Tom Select’s TomSelectModelMultipleWidget._get_selected_options rebuilds bound-form selected items as {value, label} only (plus optional url fields). Item templates that referenced activity_level, peer_rank, top_categories, etc., would render undefined for retained selections after a POST. To keep the post-submit chip behavior clean, item templates use only data.name (with a defensive client-side fallback to compute initials). All visual richness lives in the option template, which is rendered from full live AJAX payloads.

After form submission the view also renders an unbound form, so even the limited item template never runs on partial data.

Stable avatar gradients across restarts

Avatar colors are derived from zlib.adler32(author.name.encode("utf-8")) % 6. Python’s built-in hash() is randomized between processes, so it would produce different colors on every server restart. adler32 is stable and deterministic, which keeps the same author looking the same color across page reloads.

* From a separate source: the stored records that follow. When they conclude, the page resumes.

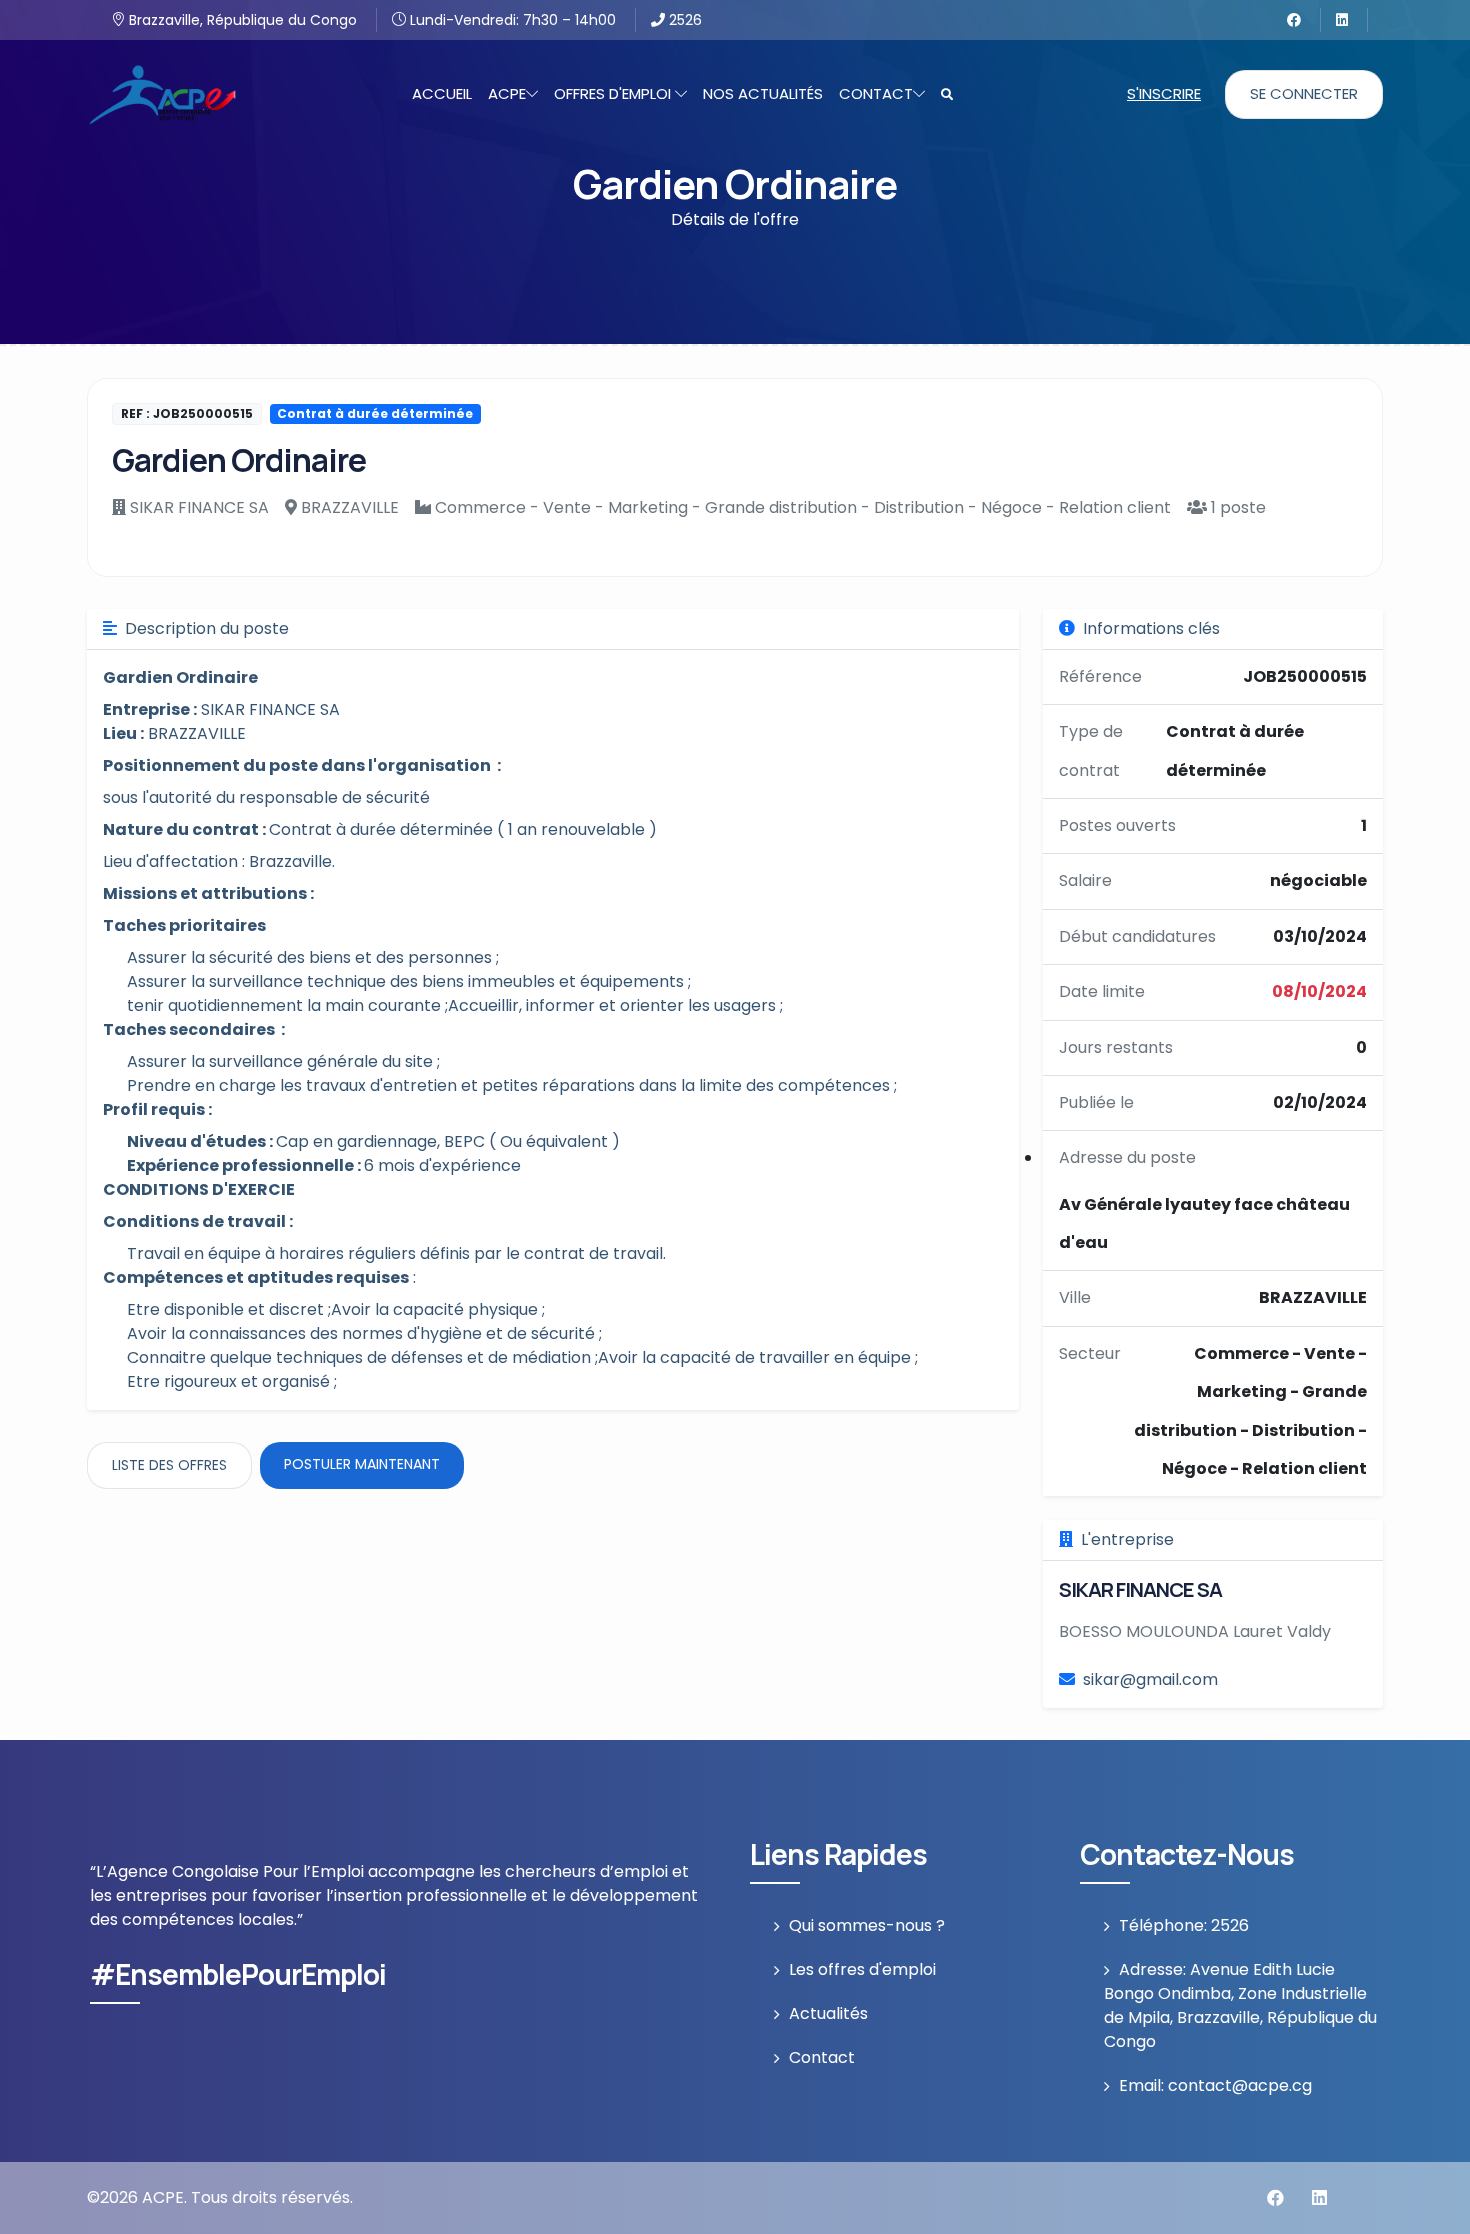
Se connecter (1304, 93)
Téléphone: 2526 (1184, 1925)
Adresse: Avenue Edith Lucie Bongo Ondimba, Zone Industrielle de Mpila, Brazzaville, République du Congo (1240, 2005)
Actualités (828, 2013)
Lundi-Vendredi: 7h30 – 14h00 (511, 20)
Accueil (442, 93)
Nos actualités (763, 93)
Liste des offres (169, 1465)
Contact (822, 2057)
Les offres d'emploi (862, 1969)
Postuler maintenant (362, 1464)
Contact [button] (876, 93)
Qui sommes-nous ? (867, 1925)
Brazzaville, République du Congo (241, 20)
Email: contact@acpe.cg (1215, 2085)
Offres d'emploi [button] (614, 93)
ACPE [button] (507, 93)
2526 (683, 20)
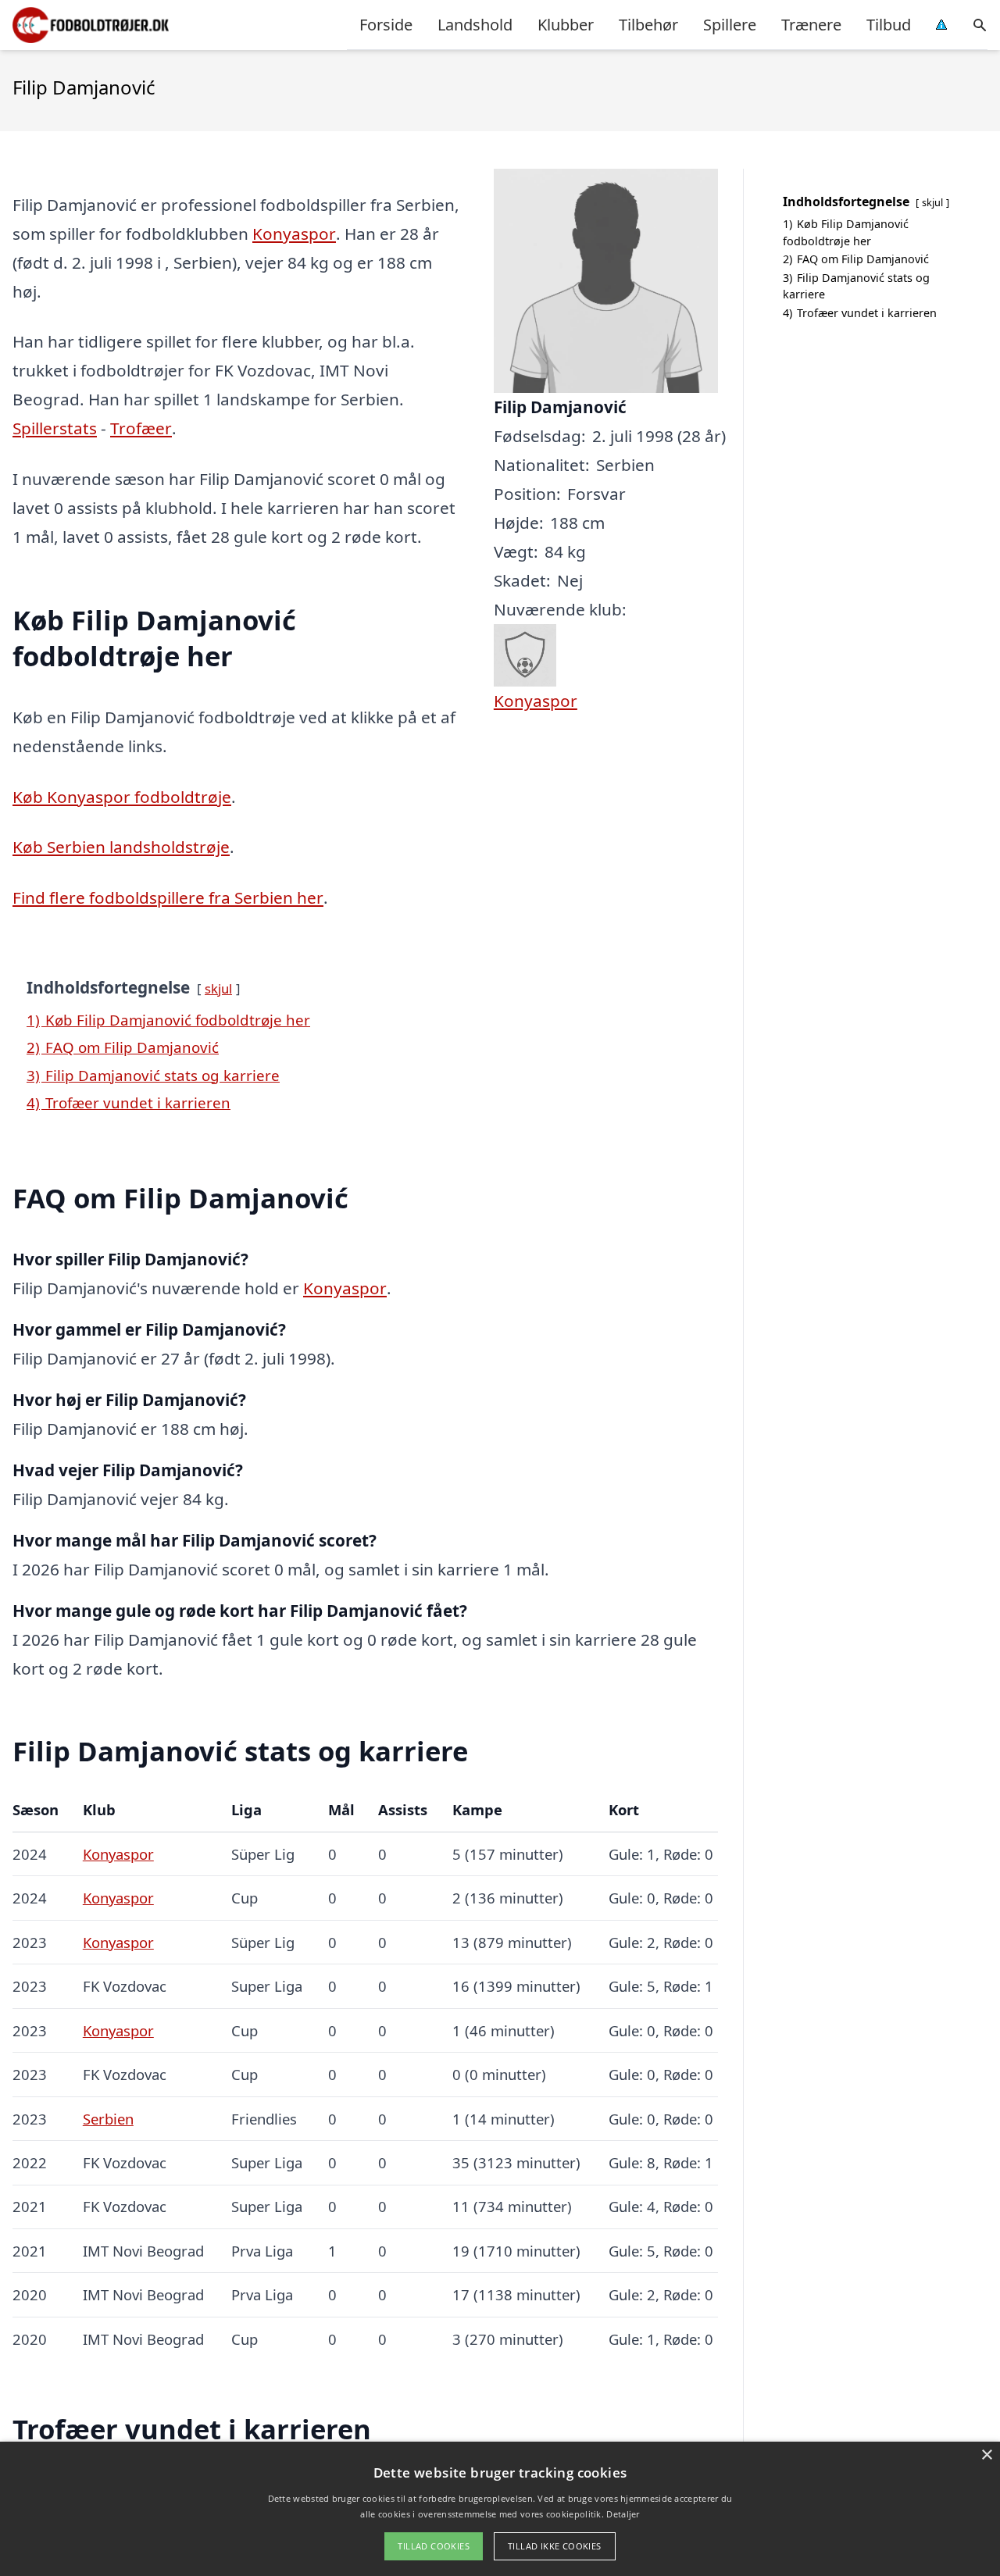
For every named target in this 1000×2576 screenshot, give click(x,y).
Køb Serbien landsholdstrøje (121, 847)
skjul (218, 988)
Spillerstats (54, 428)
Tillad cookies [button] (434, 2546)
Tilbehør (648, 24)
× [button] (986, 2455)
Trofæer (141, 428)
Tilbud (888, 24)
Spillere (729, 24)
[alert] (500, 2509)
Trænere (811, 24)
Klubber (566, 24)
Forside (385, 24)
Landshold (475, 24)
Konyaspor (294, 233)
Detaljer (622, 2514)
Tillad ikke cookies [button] (555, 2546)
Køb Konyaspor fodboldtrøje (121, 797)
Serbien (108, 2118)
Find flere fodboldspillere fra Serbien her (167, 897)
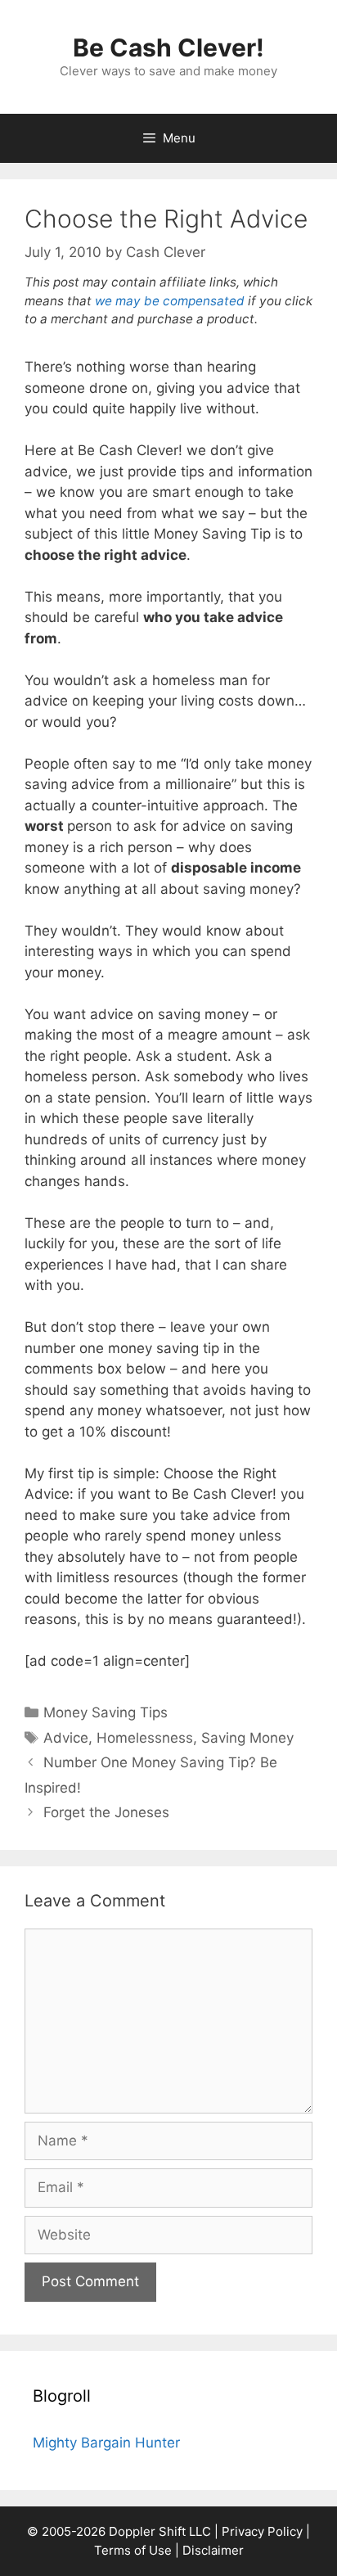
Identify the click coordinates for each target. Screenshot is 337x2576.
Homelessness (145, 1738)
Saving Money (247, 1738)
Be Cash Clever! (168, 47)
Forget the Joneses (106, 1812)
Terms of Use (133, 2550)
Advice (65, 1738)
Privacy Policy (262, 2531)
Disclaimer (213, 2550)
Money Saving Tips (105, 1712)
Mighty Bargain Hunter (106, 2442)
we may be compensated (170, 301)
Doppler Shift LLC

Status mix that always sums to 100%

The status_mix array contains three buckets - published (PUBLISHED / ACTIVE), draft (DRAFT / PENDING / ON_REVIEW / NEEDS_REVIEW / IN_PROGRESS / WIP), and other (everything else, including archived, canceled, etc.). Integer percentages are computed from raw counts, then the rounding remainder is added to the largest bucket so the bar always fills to exactly 100%. Exact-match allowlists are used rather than substring matching so “unpublished” is not miscounted as “published”.

Global peer rank, not subset rank

Peer rank is computed once per autocomplete request from a fresh queryset that is not filtered by the search terms. A Django Window function inside hook_queryset() would have ranked only within the filtered subset, which would have been misleading. The extra query is cheap and bounded by the total author count.

Server-side sparkline normalization

sparkline_bars is computed as round(100 * count / max(monthly_sparkline)) for each of the 12 months. The SVG template multiplies by 22/100 to map into the 24-pixel-tall viewBox, with a Math.max(1, ...) floor so non-zero months always show a visible bar. Doing the normalization server-side means the JS template is purely declarative.

Verifying the demo end-to-end

  • Spin up the dev server: uv run python manage.py runserver

  • Visit http://localhost:8000/rich-author-multi-select/

  • Open each dropdown; confirm gradient avatars stay stable across page reloads, status mix bars sum visually to 100%, and the sparkline renders 12 bars.

  • Select a few authors in each widget and submit. The three summary cards should appear underneath their respective widgets; the widgets themselves reset to empty.